[[ Recorded information, beginning ]]

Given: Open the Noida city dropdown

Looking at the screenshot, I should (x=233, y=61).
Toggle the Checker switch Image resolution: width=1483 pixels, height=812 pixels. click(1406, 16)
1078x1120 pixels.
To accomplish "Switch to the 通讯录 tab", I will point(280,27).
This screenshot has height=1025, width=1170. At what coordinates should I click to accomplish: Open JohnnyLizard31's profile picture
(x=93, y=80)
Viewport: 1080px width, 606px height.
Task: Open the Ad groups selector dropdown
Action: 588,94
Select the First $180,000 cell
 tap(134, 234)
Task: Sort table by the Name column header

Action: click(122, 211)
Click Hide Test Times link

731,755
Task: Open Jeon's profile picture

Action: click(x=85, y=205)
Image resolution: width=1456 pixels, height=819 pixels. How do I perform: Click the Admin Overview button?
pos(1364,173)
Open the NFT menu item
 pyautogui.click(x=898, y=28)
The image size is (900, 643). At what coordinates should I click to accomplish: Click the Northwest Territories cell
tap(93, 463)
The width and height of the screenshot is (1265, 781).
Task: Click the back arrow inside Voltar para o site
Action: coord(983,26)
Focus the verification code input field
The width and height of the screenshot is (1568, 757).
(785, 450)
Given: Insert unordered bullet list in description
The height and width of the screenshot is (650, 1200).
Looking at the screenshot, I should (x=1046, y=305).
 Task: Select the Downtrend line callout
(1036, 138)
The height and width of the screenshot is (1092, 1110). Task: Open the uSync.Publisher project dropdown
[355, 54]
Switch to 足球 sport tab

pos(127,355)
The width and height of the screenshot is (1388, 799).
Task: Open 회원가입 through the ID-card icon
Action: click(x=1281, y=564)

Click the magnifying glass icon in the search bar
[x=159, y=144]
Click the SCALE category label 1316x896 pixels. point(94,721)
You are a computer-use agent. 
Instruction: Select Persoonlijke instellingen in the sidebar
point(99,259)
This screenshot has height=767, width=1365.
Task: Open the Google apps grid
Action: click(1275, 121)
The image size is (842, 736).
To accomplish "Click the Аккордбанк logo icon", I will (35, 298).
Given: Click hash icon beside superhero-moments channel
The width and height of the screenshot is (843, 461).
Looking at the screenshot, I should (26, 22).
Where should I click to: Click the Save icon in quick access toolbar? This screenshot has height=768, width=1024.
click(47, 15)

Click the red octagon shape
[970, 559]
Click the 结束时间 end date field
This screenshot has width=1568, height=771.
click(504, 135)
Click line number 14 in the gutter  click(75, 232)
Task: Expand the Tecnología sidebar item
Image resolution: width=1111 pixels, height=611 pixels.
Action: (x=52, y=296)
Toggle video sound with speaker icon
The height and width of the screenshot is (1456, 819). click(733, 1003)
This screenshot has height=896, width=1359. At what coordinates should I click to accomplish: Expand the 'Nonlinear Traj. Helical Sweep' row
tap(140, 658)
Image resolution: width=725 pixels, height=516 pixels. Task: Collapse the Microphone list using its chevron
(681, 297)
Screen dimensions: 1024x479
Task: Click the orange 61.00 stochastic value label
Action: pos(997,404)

[[ Recorded information, end ]]

[Problem] Copy out every record exactly.

[Solved exercise]
Given: Open the Noida city dropdown

Looking at the screenshot, I should (x=233, y=61).
Toggle the Checker switch Image resolution: width=1483 pixels, height=812 pixels. click(1406, 16)
1078x1120 pixels.
To accomplish "Switch to the 通讯录 tab", I will point(280,27).
This screenshot has height=1025, width=1170. At what coordinates should I click to accomplish: Open JohnnyLizard31's profile picture
(x=93, y=80)
Viewport: 1080px width, 606px height.
Task: Open the Ad groups selector dropdown
Action: 588,94
Select the First $180,000 cell
 tap(134, 234)
Task: Sort table by the Name column header

Action: click(122, 211)
Click Hide Test Times link

731,755
Task: Open Jeon's profile picture

Action: click(x=85, y=205)
Image resolution: width=1456 pixels, height=819 pixels. How do I perform: Click the Admin Overview button?
pos(1364,173)
Open the NFT menu item
 pyautogui.click(x=898, y=28)
The image size is (900, 643). At what coordinates should I click to accomplish: Click the Northwest Territories cell
tap(93, 463)
The width and height of the screenshot is (1265, 781).
Task: Click the back arrow inside Voltar para o site
Action: coord(983,26)
Focus the verification code input field
The width and height of the screenshot is (1568, 757).
(785, 450)
Given: Insert unordered bullet list in description
The height and width of the screenshot is (650, 1200).
Looking at the screenshot, I should (x=1046, y=305).
 Task: Select the Downtrend line callout
(1036, 138)
The height and width of the screenshot is (1092, 1110). Task: Open the uSync.Publisher project dropdown
[355, 54]
Switch to 足球 sport tab

pos(127,355)
The width and height of the screenshot is (1388, 799).
Task: Open 회원가입 through the ID-card icon
Action: click(x=1281, y=564)

Click the magnifying glass icon in the search bar
[x=159, y=144]
Click the SCALE category label 1316x896 pixels. point(94,721)
You are a computer-use agent. 
Instruction: Select Persoonlijke instellingen in the sidebar
point(99,259)
This screenshot has height=767, width=1365.
Task: Open the Google apps grid
Action: click(1275, 121)
The image size is (842, 736).
To accomplish "Click the Аккордбанк logo icon", I will (35, 298).
Given: Click hash icon beside superhero-moments channel
The width and height of the screenshot is (843, 461).
Looking at the screenshot, I should (26, 22).
Where should I click to: Click the Save icon in quick access toolbar? This screenshot has height=768, width=1024.
click(47, 15)

Click the red octagon shape
[970, 559]
Click the 结束时间 end date field
This screenshot has width=1568, height=771.
click(504, 135)
Click line number 14 in the gutter  click(75, 232)
Task: Expand the Tecnología sidebar item
Image resolution: width=1111 pixels, height=611 pixels.
Action: (x=52, y=296)
Toggle video sound with speaker icon
The height and width of the screenshot is (1456, 819). click(733, 1003)
This screenshot has height=896, width=1359. At what coordinates should I click to accomplish: Expand the 'Nonlinear Traj. Helical Sweep' row
tap(140, 658)
Image resolution: width=725 pixels, height=516 pixels. Task: Collapse the Microphone list using its chevron
(681, 297)
Screen dimensions: 1024x479
Task: Click the orange 61.00 stochastic value label
Action: pos(997,404)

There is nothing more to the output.